Ashleigh started off as a support worker with a Bristol-based care provider and it was through this role that she discovered her knack for communicating with others and understanding their needs. She immediately fell in love with the idea of becoming an advocate and helping others to live more fulfilling lives.

Driven by a desire to learn as much as she could in order to help others within her care, she later on pursued a qualification as a Learning Disability Nurse at UWE. Soon after qualifying at the end of 2010, she was offered her first job within a secure hospital, and as a newly qualified RNLD, she was bright-eyed and excited - ready to make a big impact. However, her time there was very short lived; she faced resistance and values that strongly opposed her own, and she reported the serious breach of human rights that was taking place there.

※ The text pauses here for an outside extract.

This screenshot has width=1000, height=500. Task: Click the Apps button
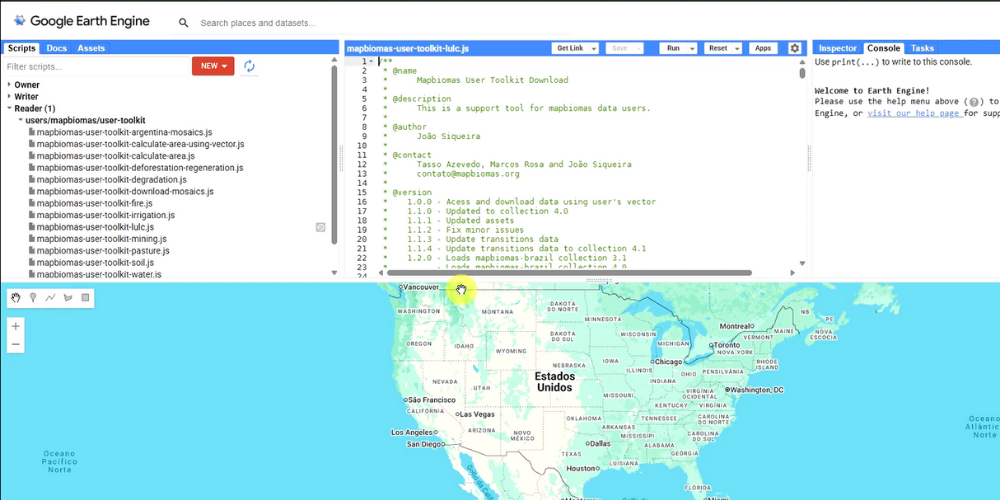tap(763, 48)
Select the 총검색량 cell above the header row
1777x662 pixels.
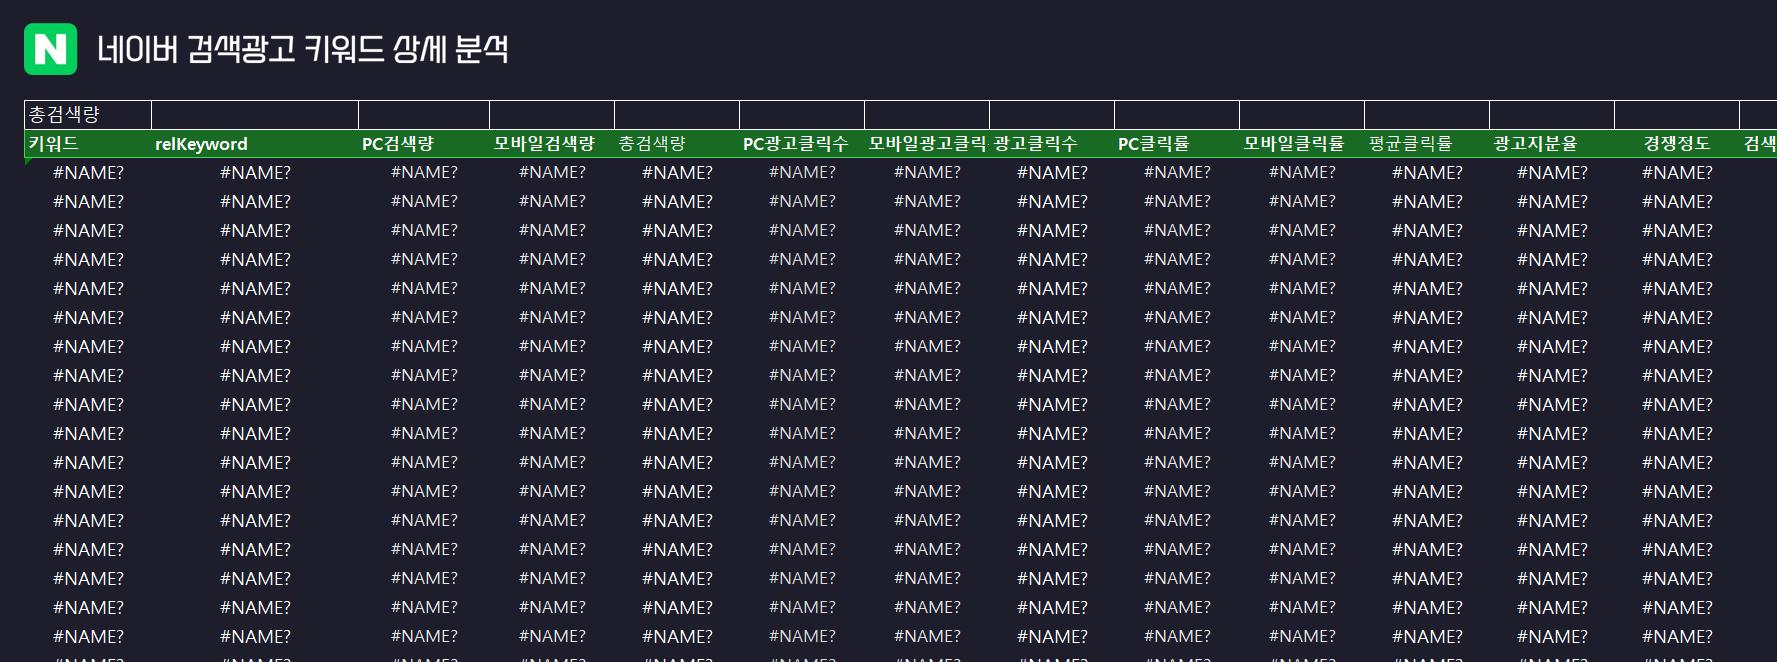coord(87,114)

This experience ignited within her an even greater intensity towards changing attitudes and making a real difference to others. She went on to work in various other settings as a nurse, and in the last few years, has identified a service model that could run in parallel with the movement towards Transforming Care and which prompted the beginning of LD Network.

As the Director of Transforming Care at LD Network, she works with care providers, service users and families to help make tangible steps towards getting people back home from hospital placements. LD Network enables transition teams to work with an individual, helping them to move from hospital out into the community with consistency and continuity – avoiding the downfalls of a disjointed approach of going from one environment to another with completely different people. This model works to combat the reverse too, aiming to avoid hospital admissions for people in crisis by providing very short notice, specialist support to stabilise and secure escalating situations which put home or community placements at risk of failure.

Ashleigh’s dream is to work with like-minded people to win the war on attitude change within our communities. She believes that the inequalities in society must be tackled through open and honest communication and she is determined to play her part in breaking down the complex barriers that prevent people from living the rich and fulfilling lives that they deserve.